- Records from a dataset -
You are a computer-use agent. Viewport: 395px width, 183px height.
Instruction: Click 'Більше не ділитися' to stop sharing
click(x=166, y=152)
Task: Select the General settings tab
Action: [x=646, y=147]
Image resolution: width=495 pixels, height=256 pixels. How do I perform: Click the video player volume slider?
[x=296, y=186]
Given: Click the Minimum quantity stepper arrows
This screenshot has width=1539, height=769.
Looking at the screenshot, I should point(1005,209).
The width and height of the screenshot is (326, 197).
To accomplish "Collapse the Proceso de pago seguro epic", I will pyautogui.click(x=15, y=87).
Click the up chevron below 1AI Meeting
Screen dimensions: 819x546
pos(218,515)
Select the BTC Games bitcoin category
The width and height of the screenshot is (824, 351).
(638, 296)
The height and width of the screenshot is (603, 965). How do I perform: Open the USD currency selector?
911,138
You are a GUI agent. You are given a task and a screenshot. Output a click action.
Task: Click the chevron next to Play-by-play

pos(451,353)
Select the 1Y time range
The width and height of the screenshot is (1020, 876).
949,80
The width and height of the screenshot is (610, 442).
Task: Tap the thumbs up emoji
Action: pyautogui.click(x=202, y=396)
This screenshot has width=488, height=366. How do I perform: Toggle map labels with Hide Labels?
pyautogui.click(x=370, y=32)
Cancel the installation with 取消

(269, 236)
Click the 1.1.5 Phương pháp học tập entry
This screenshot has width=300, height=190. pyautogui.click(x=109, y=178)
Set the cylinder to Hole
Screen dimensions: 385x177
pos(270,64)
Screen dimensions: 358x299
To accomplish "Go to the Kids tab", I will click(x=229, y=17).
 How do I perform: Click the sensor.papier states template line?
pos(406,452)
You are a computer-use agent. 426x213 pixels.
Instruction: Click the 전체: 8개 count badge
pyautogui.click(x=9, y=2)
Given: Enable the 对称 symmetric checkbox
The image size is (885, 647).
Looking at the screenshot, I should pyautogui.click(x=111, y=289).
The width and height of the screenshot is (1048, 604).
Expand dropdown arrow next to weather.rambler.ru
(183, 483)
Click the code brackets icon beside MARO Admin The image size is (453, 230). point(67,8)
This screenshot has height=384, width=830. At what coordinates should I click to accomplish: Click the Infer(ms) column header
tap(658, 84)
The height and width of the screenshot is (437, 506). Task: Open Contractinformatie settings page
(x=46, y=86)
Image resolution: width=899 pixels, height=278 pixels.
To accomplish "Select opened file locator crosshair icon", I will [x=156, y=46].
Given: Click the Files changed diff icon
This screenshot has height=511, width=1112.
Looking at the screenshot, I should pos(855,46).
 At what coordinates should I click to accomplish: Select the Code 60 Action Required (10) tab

- Instructions for the task -
Find the line containing "The height and width of the screenshot is (437, 506).", then output it and every line after it to the end of the data, exactly.

- Task response -
The height and width of the screenshot is (437, 506). Task: Open Contractinformatie settings page
(x=46, y=86)
Image resolution: width=899 pixels, height=278 pixels.
To accomplish "Select opened file locator crosshair icon", I will [x=156, y=46].
Given: Click the Files changed diff icon
This screenshot has height=511, width=1112.
Looking at the screenshot, I should pos(855,46).
 At what coordinates should I click to accomplish: Select the Code 60 Action Required (10) tab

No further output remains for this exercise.